[Task to carry out]
What the task requires is each entry, restated exactly.

Dataset items:
··········

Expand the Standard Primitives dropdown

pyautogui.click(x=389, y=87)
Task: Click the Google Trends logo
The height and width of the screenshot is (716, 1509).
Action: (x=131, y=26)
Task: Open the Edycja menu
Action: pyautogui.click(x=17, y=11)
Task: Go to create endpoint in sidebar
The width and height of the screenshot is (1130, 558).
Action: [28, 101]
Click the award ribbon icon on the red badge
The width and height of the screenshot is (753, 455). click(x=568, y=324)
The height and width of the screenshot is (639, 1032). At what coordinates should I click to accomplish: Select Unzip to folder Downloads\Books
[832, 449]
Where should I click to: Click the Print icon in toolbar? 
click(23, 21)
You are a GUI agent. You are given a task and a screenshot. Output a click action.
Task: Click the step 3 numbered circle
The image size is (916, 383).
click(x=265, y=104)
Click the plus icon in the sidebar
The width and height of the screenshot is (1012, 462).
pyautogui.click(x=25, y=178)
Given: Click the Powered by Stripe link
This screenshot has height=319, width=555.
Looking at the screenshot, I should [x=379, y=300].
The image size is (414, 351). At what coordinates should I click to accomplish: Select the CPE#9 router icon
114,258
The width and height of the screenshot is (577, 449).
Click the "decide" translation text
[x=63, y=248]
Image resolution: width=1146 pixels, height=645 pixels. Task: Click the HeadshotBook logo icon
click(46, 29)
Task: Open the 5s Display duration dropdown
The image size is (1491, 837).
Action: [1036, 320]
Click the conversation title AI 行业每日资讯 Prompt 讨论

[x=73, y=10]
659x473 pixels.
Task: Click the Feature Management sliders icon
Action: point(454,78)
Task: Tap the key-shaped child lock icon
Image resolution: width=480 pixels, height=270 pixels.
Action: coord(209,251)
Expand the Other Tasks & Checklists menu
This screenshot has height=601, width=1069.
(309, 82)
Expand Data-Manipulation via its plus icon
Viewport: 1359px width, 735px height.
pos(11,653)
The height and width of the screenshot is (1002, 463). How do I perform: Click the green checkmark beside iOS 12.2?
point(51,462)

··········

[Exercise solution]
Expand the Standard Primitives dropdown

pyautogui.click(x=389, y=87)
Task: Click the Google Trends logo
The height and width of the screenshot is (716, 1509).
Action: (x=131, y=26)
Task: Open the Edycja menu
Action: pyautogui.click(x=17, y=11)
Task: Go to create endpoint in sidebar
The width and height of the screenshot is (1130, 558).
Action: [28, 101]
Click the award ribbon icon on the red badge
The width and height of the screenshot is (753, 455). click(x=568, y=324)
The height and width of the screenshot is (639, 1032). At what coordinates should I click to accomplish: Select Unzip to folder Downloads\Books
[832, 449]
Where should I click to: Click the Print icon in toolbar? 
click(23, 21)
You are a GUI agent. You are given a task and a screenshot. Output a click action.
Task: Click the step 3 numbered circle
The image size is (916, 383).
click(x=265, y=104)
Click the plus icon in the sidebar
The width and height of the screenshot is (1012, 462).
pyautogui.click(x=25, y=178)
Given: Click the Powered by Stripe link
This screenshot has height=319, width=555.
Looking at the screenshot, I should [x=379, y=300].
The image size is (414, 351). At what coordinates should I click to accomplish: Select the CPE#9 router icon
114,258
The width and height of the screenshot is (577, 449).
Click the "decide" translation text
[x=63, y=248]
Image resolution: width=1146 pixels, height=645 pixels. Task: Click the HeadshotBook logo icon
click(46, 29)
Task: Open the 5s Display duration dropdown
The image size is (1491, 837).
Action: [1036, 320]
Click the conversation title AI 行业每日资讯 Prompt 讨论

[x=73, y=10]
659x473 pixels.
Task: Click the Feature Management sliders icon
Action: point(454,78)
Task: Tap the key-shaped child lock icon
Image resolution: width=480 pixels, height=270 pixels.
Action: coord(209,251)
Expand the Other Tasks & Checklists menu
This screenshot has height=601, width=1069.
(309, 82)
Expand Data-Manipulation via its plus icon
Viewport: 1359px width, 735px height.
pos(11,653)
The height and width of the screenshot is (1002, 463). How do I perform: Click the green checkmark beside iOS 12.2?
point(51,462)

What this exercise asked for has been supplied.